No extremo oposto, Chipre, Malta e Irlanda apresentam RSCA negativos muito acentuados (próximos de −1,0), indicando uma quase inexistência de produção local neste setor.
3.3. A evolução dos segmentos de produto: o domínio crescente dos instrumentos de medição
A decomposição por subposição revela dinâmicas distintas entre os cinco segmentos:
Importações por segmento (valor, M€):
| Segmento | Descrição | 2015 | 2025 | Variação |
|---|---|---|---|---|
| 901780 | Instrumentos de medição de comprimento, manuais | 142,2 | 153,8 | +8,2% |
| 901730 | Micrómetros, paquímetros, calibres | 83,3 | 111,0 | +33,3% |
| 901720 | Instrumentos de desenho e cálculo | 33,2 | 40,2 | +21,1% |
| 901790 | Partes e acessórios | 10,4 | 10,9 | +4,7% |
| 901710 | Mesas e máquinas de desenhar | 5,4 | 4,0 | −25,6% |
Exportações por segmento (valor, M€):
| Segmento | Descrição | 2015 | 2025 | Variação |
|---|---|---|---|---|
| 901780 | Instrumentos de medição de comprimento, manuais | 81,9 | 77,0 | −6,0% |
| 901730 | Micrómetros, paquímetros, calibres | 48,6 | 49,2 | +1,3% |
| 901720 | Instrumentos de desenho e cálculo | 16,1 | 23,2 | +44,1% |
| 901790 | Partes e acessórios | 11,9 | 11,9 | +0,1% |
| 901710 | Mesas e máquinas de desenhar | 6,6 | 2,3 | −65,5% |
Os dois segmentos dominantes — instrumentos de medição de comprimento (901780) e micrómetros/paquímetros (901730) — representam conjuntamente cerca de 83% do valor total das importações e 77% das exportações. O segmento 901730 cresceu 33,3% em importações, consolidando a sua posição como o de maior dinamismo.

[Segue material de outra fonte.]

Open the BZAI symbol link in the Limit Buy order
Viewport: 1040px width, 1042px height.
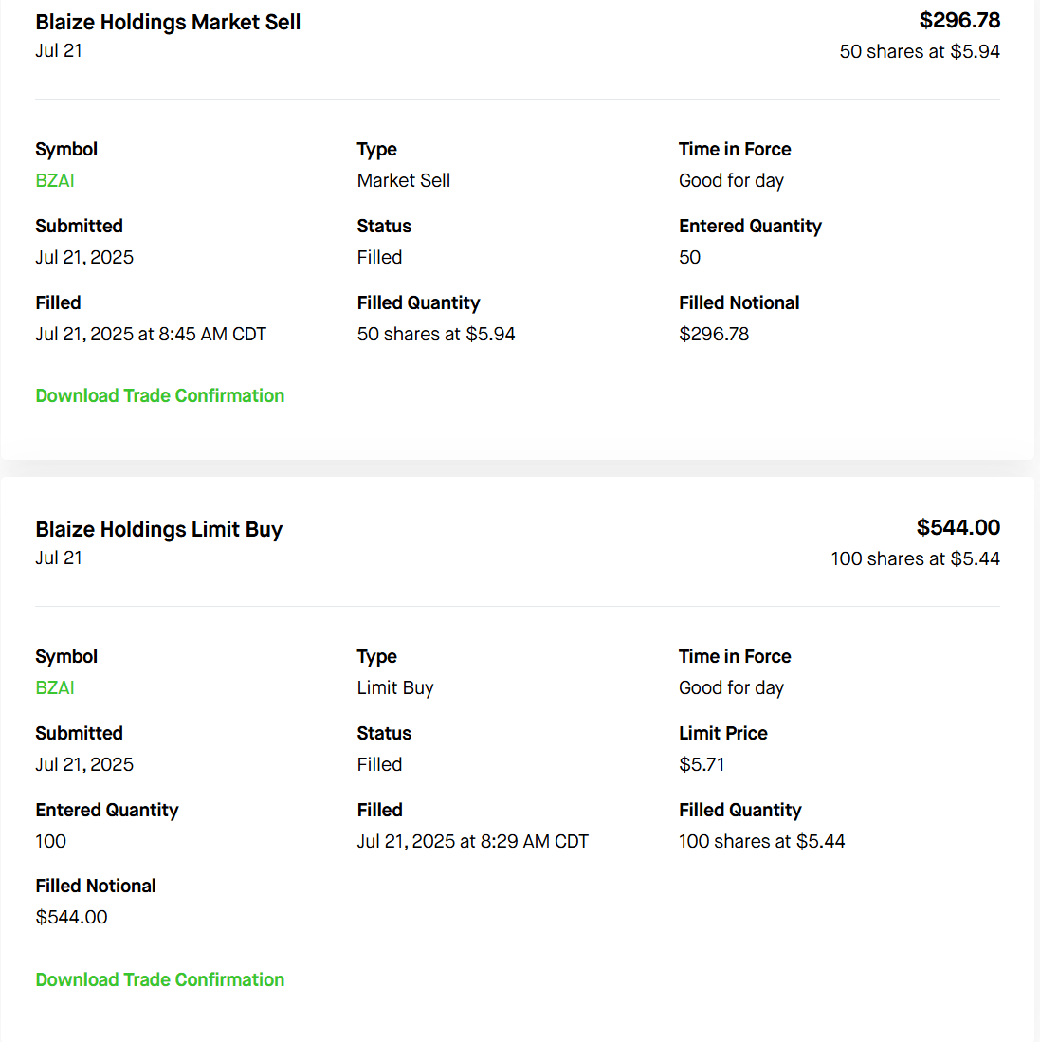(x=55, y=688)
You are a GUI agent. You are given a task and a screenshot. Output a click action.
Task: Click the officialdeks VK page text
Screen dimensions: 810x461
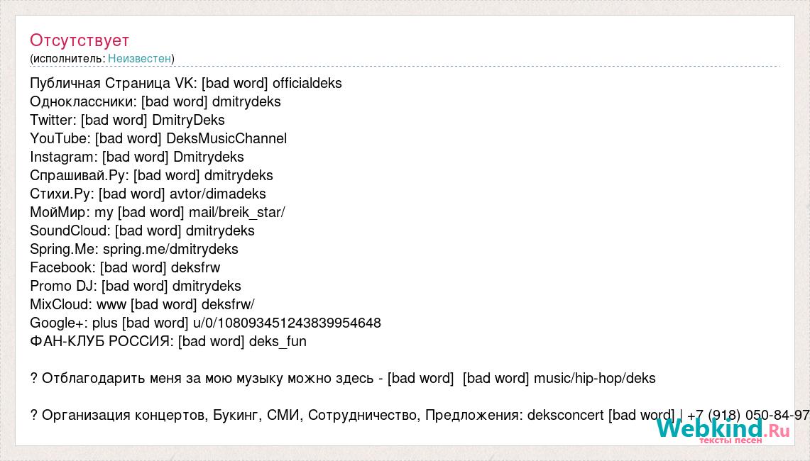pyautogui.click(x=307, y=83)
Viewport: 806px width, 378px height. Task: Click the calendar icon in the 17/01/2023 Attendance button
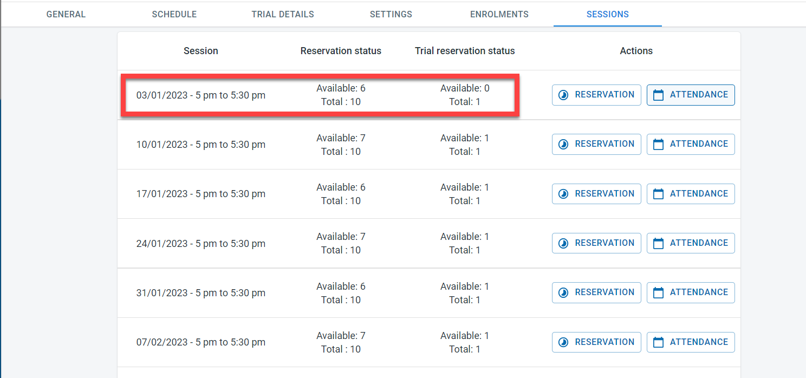[658, 194]
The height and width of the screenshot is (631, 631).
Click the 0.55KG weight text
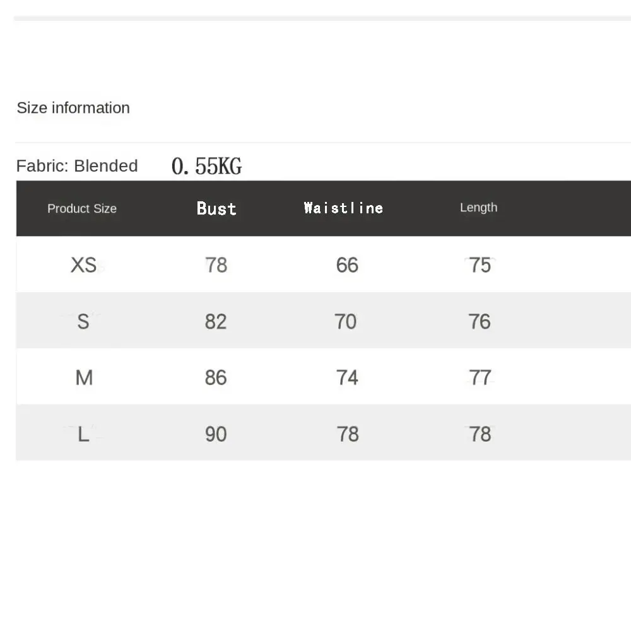coord(206,166)
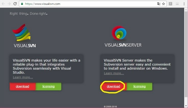188x108 pixels.
Task: Click the VisualSVN colorful ribbon logo
Action: 22,33
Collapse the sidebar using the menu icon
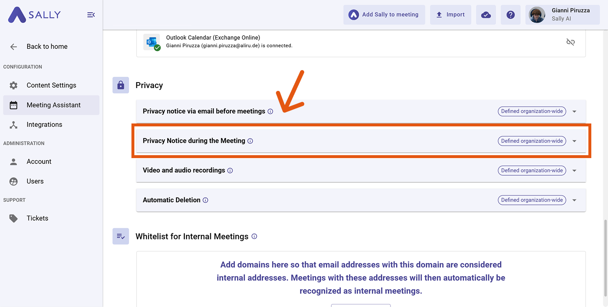 pos(91,15)
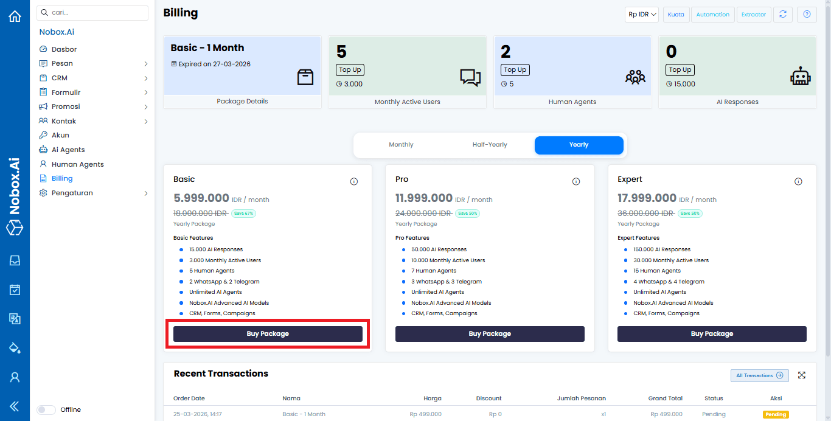Open help question mark icon
This screenshot has width=831, height=421.
pos(807,15)
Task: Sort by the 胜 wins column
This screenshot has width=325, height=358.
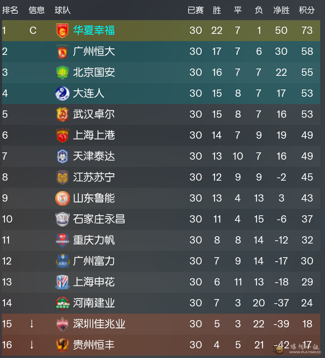Action: coord(217,10)
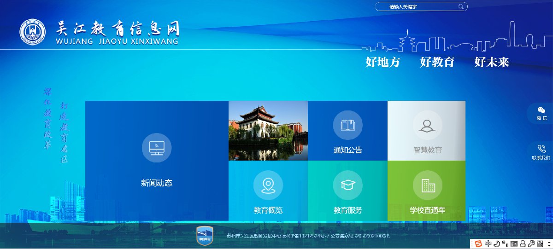Click the 教育概览 location pin icon
This screenshot has width=553, height=249.
(268, 185)
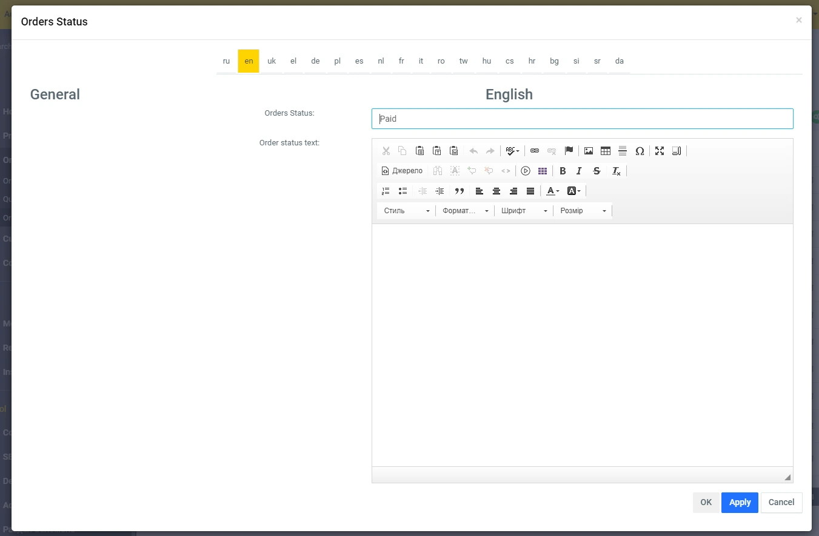Viewport: 819px width, 536px height.
Task: Click the anchor flag icon
Action: (x=569, y=151)
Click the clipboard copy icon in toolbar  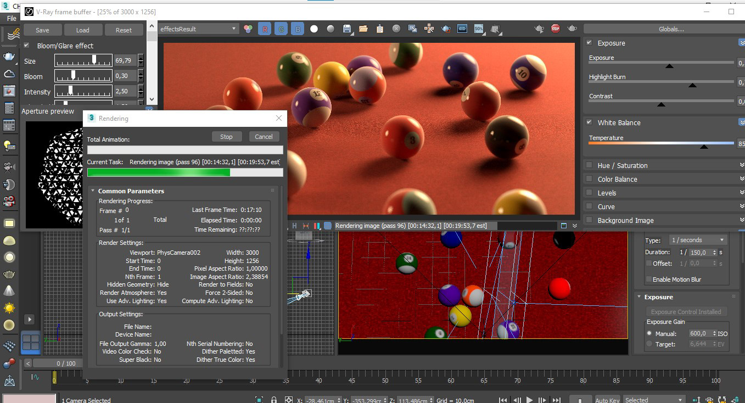[379, 29]
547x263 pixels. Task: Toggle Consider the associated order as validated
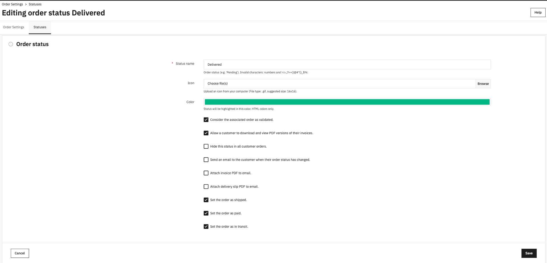pyautogui.click(x=206, y=120)
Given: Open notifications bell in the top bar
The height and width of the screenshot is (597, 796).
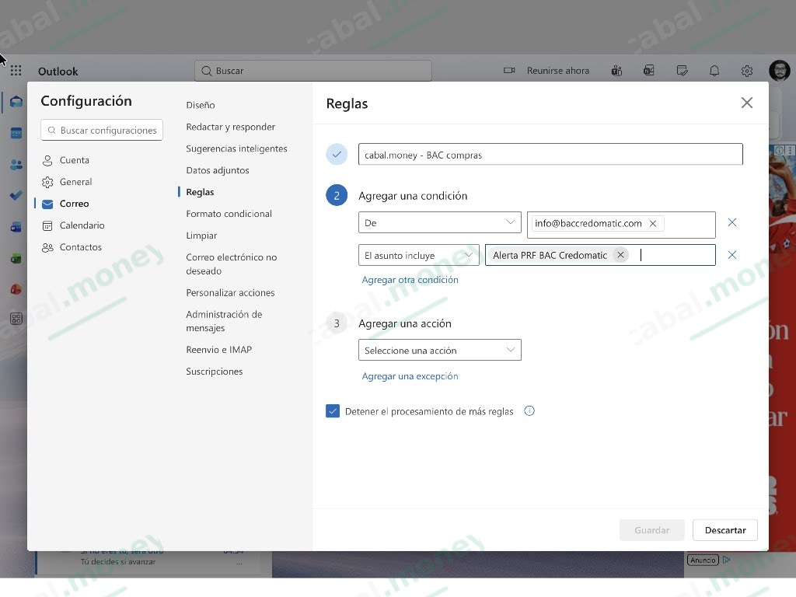Looking at the screenshot, I should (x=714, y=71).
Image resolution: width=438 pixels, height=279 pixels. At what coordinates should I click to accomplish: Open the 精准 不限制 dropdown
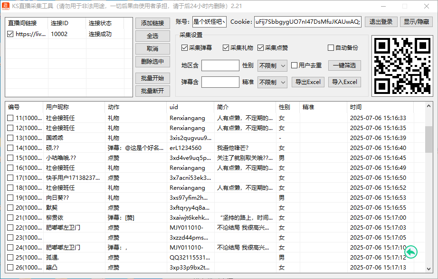(272, 82)

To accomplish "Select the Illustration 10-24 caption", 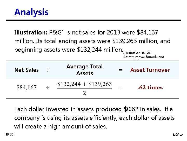I will click(x=137, y=53).
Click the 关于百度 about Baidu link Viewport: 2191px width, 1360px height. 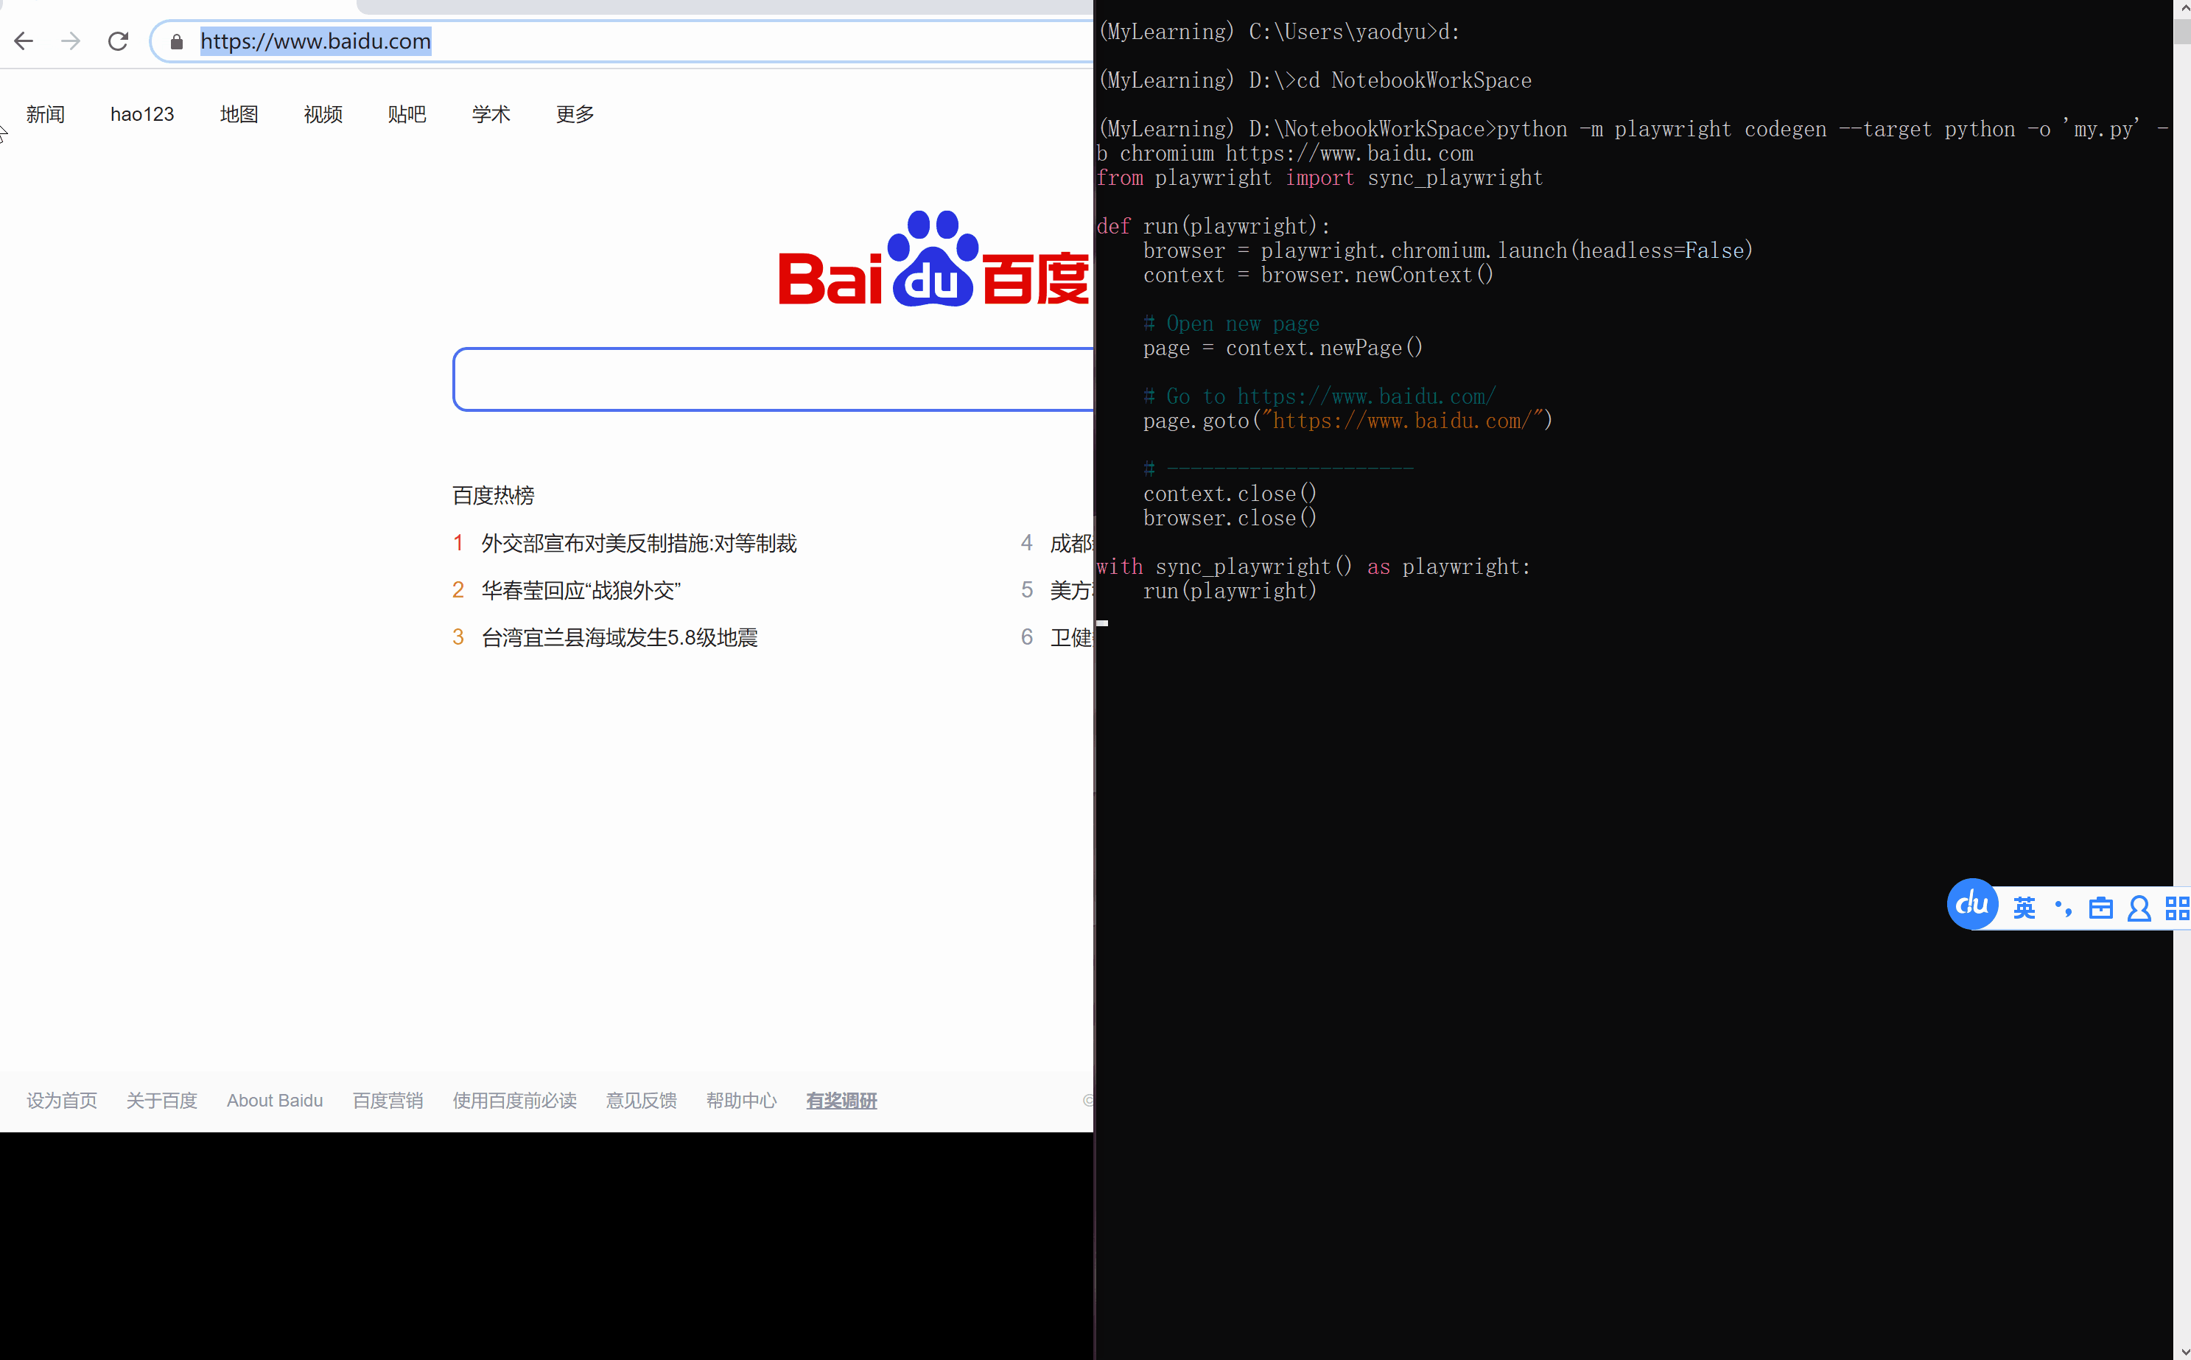161,1098
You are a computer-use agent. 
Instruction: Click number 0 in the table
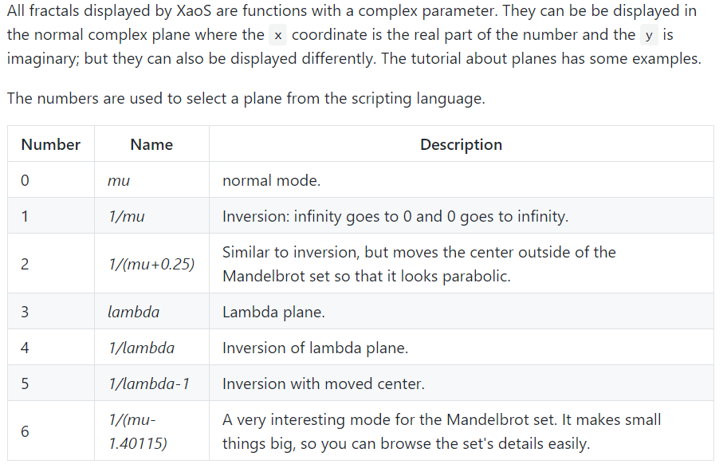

Uma análise dos preços por unidade complementar (disponível para o segmento 901730) revela uma diferença estrutural: em 2025, o preço médio de exportação de micrómetros e paquímetros era de 55,85 €/un, contra apenas 11,74 €/un nas importações — uma razão de quase 5:1. Este hiato confirma que a UE importa predominantemente instrumentos de gama baixa e exporta produtos de maior precisão e valor.
Por outro lado, o segmento 901710 (mesas e máquinas de desenhar) encontra-se em declínio acentuado tanto em importações (−25,6%) como em exportações (−65,5%), reflectindo a obsolescência tecnológica destes equipamentos face à crescente digitalização do desenho técnico (CAD/BIM).
Conclusão
O mercado europeu de instrumentos de desenho e medição (CN 9017) experimentou, entre 2015 e 2025, uma transformação profunda em múltiplas dimensões. O défice comercial agravou-se 43%, impulsionado por uma crescente dependência da China, que sozinha passou a responder por 57% das importações extra-UE. As exportações mantiveram-se estáveis em valor, mas com volumes significativamente menores e preços crescentes, reflectindo uma transição para produtos de maior valor acrescentado. A produção europeia reduziu drasticamente o volume de unidades (−68,5%) enquanto duplicava o seu valor total, num claro movimento de subida na cadeia de valor. A Alemanha permanece como o epicentro desta indústria na UE, mas países da Europa Central (Chequia, Roménia) ganharam relevância como plataformas de produção especializada. O setor das mesas de desenhar encontra-se em declínio terminal, enquanto os instrumentos de medição de precisão (micrómetros, paquímetros, calibres) constituem o segmento mais dinâmico e de maior valor acrescentado. A crescente concentração das importações em poucos fornecedores e a volatilidade associada a eventos geopolíticos (sanções à Rússia, choques de preço na China em 2022) constituem riscos que justificam uma atenção contínua à diversificação das cadeias de abastecimento europeias.